By Boris Korsunsky — October 09, 2013 5 min read
  • Save to favorites
  • Print

I am a teacher—even on my days off. So, on a leisurely afternoon, I find myself flipping through a pile of issues of Time, checking out education-related news. First, it seems like “same old, same old.”

[At] the annual convention of the National Education Association ... A. Lawrence Lowell, president of Harvard University ... roundly flayed U. S. public schools for their excessive cost, their waste of youth’s time, their superficial courses, their poor preparation for college. Said President Lowell: “The saying that there are many ways of killing a cat besides choking it with butter can be applied to American schools in more than one sense. ... What we need is a good mental training, an accurate and thorough habit of mind, not a frittering away of the attention by a multitude of small matters of which the pupil does not get enough to develop consecutive thought. Too much attention has been paid to making education attractive by smoothing the path as compared with inducing strenuous voluntary effort.”

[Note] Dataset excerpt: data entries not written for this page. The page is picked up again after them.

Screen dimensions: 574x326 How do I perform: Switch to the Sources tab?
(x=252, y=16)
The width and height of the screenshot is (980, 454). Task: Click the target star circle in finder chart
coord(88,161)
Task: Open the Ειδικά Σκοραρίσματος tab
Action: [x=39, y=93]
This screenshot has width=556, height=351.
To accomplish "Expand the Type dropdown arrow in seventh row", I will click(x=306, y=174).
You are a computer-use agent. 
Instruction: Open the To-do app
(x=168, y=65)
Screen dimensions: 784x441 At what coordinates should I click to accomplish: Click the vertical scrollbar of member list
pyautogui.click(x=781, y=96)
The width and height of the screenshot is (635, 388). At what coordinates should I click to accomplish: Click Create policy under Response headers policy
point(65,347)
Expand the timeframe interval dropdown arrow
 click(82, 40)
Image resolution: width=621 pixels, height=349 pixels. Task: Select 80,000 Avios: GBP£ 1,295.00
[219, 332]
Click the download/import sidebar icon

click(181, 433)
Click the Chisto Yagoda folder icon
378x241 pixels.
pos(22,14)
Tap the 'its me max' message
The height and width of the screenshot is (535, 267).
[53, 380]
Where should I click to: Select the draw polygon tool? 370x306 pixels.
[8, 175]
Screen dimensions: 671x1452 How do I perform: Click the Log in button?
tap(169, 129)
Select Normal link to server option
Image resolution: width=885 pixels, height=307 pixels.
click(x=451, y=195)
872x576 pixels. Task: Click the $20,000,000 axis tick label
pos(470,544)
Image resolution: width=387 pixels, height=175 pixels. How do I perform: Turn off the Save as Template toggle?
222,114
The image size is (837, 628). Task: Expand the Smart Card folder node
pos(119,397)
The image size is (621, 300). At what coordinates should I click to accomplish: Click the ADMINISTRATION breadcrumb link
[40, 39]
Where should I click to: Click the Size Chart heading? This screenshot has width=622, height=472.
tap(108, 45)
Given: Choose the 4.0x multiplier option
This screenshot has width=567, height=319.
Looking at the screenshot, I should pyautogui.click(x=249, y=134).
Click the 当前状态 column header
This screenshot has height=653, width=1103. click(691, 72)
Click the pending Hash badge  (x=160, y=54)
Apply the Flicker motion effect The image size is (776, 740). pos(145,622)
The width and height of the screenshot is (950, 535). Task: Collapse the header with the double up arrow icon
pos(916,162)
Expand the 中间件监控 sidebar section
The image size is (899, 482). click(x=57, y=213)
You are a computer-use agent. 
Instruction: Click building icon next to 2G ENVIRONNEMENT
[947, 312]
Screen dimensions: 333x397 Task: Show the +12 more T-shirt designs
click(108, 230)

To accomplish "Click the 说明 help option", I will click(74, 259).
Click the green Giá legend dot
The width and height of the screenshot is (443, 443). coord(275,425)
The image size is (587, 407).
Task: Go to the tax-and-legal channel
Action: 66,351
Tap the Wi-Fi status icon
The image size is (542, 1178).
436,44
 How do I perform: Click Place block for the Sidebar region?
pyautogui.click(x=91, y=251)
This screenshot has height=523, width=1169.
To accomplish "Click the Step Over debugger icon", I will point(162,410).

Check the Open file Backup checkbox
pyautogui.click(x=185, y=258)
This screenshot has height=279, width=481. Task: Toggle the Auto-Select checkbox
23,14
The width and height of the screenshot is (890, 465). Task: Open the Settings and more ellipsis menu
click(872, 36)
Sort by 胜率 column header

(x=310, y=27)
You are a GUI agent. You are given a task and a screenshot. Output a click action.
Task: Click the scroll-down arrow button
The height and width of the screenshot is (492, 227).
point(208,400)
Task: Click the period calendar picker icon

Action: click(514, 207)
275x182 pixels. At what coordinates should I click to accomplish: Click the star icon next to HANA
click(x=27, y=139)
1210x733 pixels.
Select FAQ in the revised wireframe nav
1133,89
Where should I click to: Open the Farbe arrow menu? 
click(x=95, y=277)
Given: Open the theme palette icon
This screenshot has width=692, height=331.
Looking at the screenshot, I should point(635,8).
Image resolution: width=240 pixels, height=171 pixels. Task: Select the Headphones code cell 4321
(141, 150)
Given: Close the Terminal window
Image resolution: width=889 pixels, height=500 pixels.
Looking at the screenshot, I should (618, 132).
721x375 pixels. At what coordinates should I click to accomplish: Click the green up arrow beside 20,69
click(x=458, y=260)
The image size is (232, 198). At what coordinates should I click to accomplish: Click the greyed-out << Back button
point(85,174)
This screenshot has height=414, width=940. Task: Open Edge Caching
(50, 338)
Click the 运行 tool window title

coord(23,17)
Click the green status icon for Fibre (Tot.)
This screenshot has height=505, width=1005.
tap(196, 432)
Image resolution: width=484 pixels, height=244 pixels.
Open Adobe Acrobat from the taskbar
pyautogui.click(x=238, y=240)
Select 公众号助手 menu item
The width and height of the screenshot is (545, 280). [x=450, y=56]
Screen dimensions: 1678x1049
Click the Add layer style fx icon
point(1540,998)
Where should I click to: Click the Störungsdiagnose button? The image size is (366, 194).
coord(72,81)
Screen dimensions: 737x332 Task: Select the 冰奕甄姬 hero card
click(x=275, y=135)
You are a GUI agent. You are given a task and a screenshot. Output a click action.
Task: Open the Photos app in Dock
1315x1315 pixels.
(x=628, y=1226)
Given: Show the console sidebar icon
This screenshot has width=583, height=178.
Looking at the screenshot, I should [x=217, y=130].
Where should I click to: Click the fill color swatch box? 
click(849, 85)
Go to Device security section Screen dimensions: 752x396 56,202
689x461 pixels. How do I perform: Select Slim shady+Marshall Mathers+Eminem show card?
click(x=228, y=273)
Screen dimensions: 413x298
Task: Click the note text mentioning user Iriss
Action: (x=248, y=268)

Wow—the president of Harvard speaking at an NEA convention? So nice of him to find the time, despite his harsh words about the nation’s schools (and the cat-killing imagery that is now stuck in my brain). I keep turning the pages and find out that for the first time women students at Columbia exceeded men in the university’s total ... and last week two new colleges undertook to specialize in fitting women for strenuous modern life.

Well, the fact that women outnumber men in colleges is kind of old news these days, no? Anything more exciting, I wonder? Oh, here’s a fun story: Someone was fired! I read with great interest about Chicago’s superintendent of schools, who was accused of being a stool pigeon of King George and [r]efused a new contract as Chicago’s superintendent of schools because of charges that he introduced British propaganda. ... Dr. William McAndrew made [his dismissal] known last week ... while giving a lecture entitled “Life Among the Boneheads.”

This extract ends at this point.